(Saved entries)
= Beginning of Section =
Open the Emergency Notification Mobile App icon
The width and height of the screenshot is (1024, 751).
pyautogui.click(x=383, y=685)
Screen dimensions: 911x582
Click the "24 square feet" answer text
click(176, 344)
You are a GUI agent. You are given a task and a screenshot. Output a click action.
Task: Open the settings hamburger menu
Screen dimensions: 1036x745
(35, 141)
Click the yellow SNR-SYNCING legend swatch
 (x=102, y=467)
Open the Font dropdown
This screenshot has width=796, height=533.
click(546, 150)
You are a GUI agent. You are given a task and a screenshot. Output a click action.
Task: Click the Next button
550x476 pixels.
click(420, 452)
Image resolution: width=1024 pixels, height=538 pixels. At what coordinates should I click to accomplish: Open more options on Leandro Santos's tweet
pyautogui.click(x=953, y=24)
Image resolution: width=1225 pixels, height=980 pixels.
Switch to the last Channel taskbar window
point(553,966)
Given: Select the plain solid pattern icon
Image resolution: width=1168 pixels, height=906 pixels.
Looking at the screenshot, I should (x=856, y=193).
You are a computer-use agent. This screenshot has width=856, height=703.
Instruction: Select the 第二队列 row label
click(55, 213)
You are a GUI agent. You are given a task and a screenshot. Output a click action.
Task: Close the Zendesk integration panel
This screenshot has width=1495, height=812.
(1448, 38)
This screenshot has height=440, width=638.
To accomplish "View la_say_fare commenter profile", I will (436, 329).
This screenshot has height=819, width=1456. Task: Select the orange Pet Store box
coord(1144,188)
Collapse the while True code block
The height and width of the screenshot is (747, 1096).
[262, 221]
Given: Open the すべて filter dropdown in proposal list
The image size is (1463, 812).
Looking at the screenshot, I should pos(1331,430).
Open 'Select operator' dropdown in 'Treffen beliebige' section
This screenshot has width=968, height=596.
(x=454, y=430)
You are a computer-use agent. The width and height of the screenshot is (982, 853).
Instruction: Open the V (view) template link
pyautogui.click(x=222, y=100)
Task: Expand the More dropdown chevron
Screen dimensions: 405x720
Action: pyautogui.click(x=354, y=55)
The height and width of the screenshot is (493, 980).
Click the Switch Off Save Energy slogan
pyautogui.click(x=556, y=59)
= End of Section =
**PROBLEM DETAILS:** From the entries above, copy each line that holds "computer".

**REPLY TO THE TASK:**
You are a computer-use agent. This screenshot has width=856, height=703.
You are a computer-use agent. The width and height of the screenshot is (982, 853).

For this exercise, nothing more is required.